Erythromycin‐induced ribosome stalling and RNase J1‐mediated mRNA processing in Bacillus subtilis

Abstract

Addition of erythromycin (Em) to a Bacillus subtilis strain carrying the ermC gene results in ribosome stalling in the ermC leader peptide coding sequence. Using DeltaermC, a deletion derivative of ermC that specifies the 254 nucleotide DeltaermC mRNA, we showed previously that ribosome stalling is concomitant with processing of DeltaermC mRNA, generating a 209 nucleotide RNA whose 5' end maps to codon 5 of the DeltaermC coding sequence. Here we probed for peptidyl-tRNA to show that ribosome stalling occurs after incorporation of the amino acid specified by codon 9. Thus, cleavage upstream of codon 5 is not an example of 'A-site cleavage' that has been reported for Escherichia coli. Analysis of DeltaermC mRNA processing in endoribonuclease mutant strains showed that this processing is RNase J1-dependent.

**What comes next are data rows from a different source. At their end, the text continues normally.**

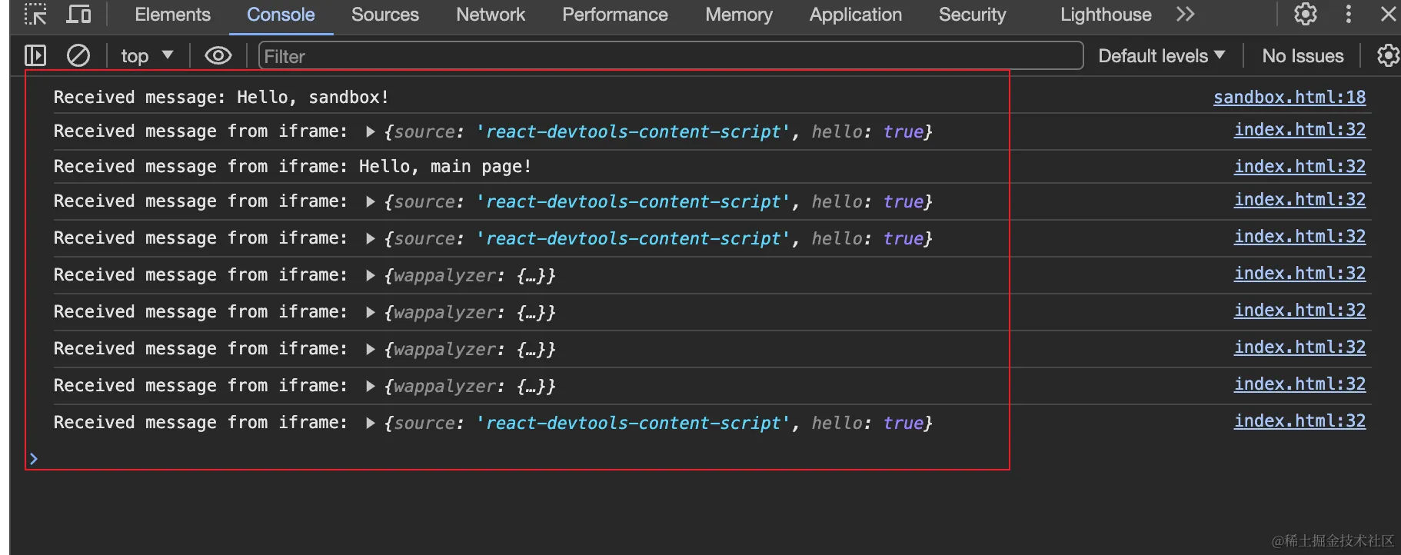
Task: Show more tabs with the double-chevron
Action: 1185,15
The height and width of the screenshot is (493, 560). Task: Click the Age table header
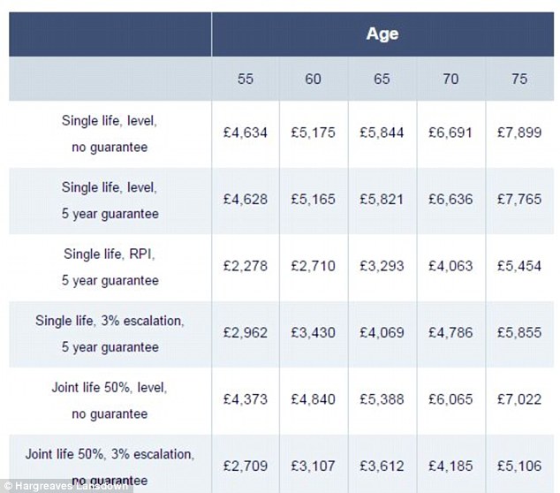click(382, 34)
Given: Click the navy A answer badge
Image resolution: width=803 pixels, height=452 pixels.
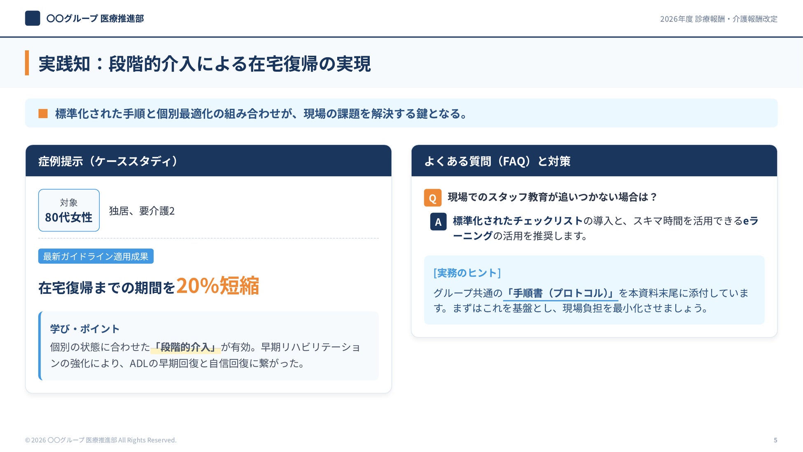Looking at the screenshot, I should point(438,222).
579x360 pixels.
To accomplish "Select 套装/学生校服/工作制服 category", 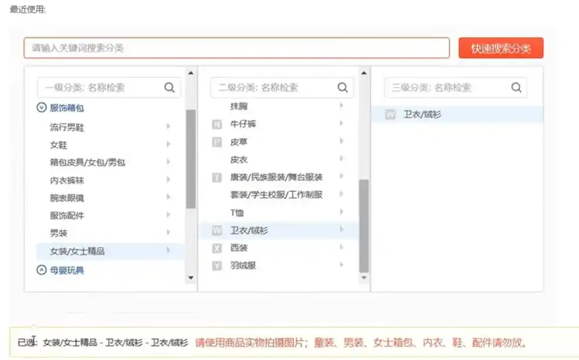I will click(x=276, y=195).
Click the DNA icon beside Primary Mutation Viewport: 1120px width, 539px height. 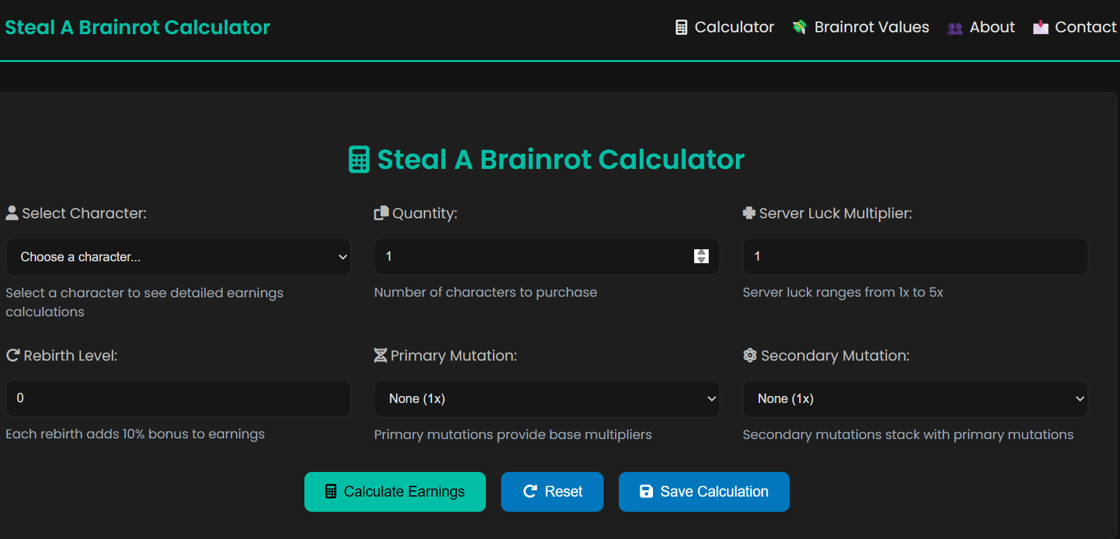pos(380,356)
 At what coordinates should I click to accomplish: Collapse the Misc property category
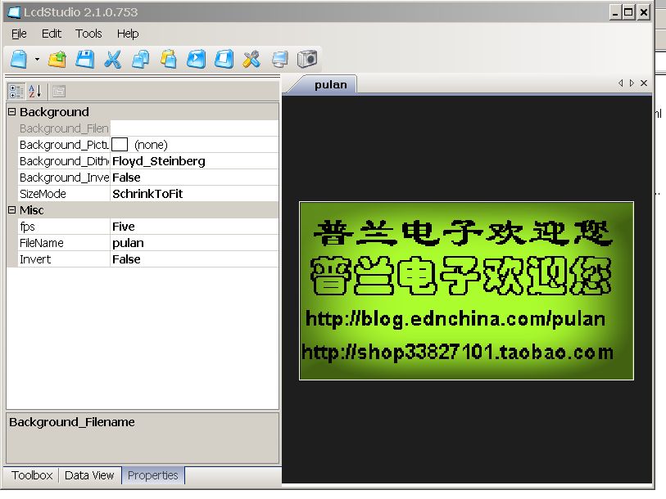[x=11, y=210]
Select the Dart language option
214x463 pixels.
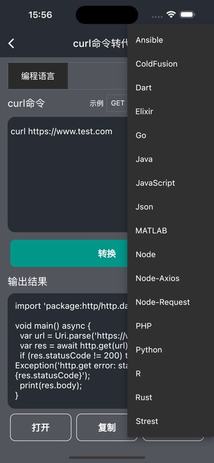(x=171, y=88)
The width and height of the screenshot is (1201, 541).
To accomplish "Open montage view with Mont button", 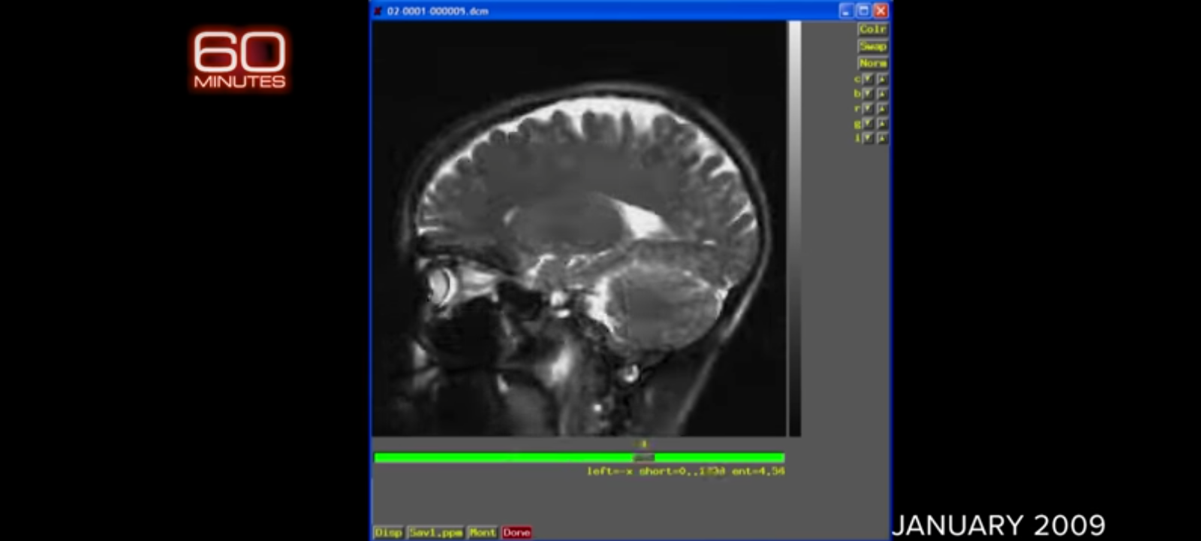I will 482,532.
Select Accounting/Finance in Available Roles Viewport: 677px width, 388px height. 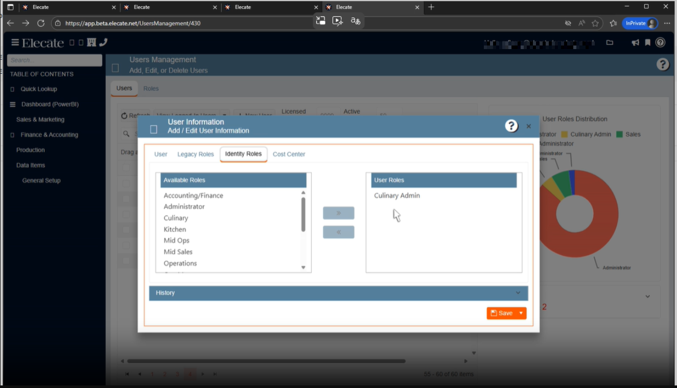click(193, 196)
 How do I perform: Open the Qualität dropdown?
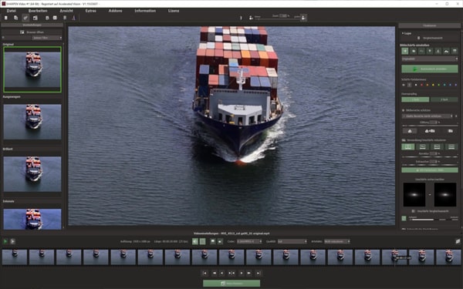click(292, 241)
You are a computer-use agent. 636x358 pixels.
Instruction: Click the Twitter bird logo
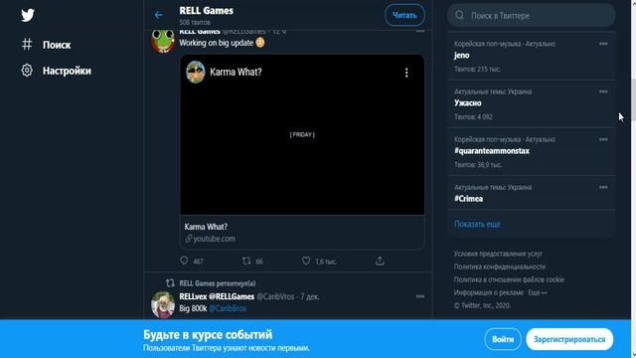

DeltaermC mRNA processing was inhibited by the presence of stable secondary structure at the 5' end, demonstrating 5'-end dependence, and was shown to be a result of RNase J1 endonuclease activity, rather than 5'-to-3' exonuclease activity. Examination of processing in derivatives of DeltaermC that had codons inserted upstream of the ribosome stalling site revealed that Em-induced ribosome stalling can occur considerably further from the start codon than would be expected based on previous studies.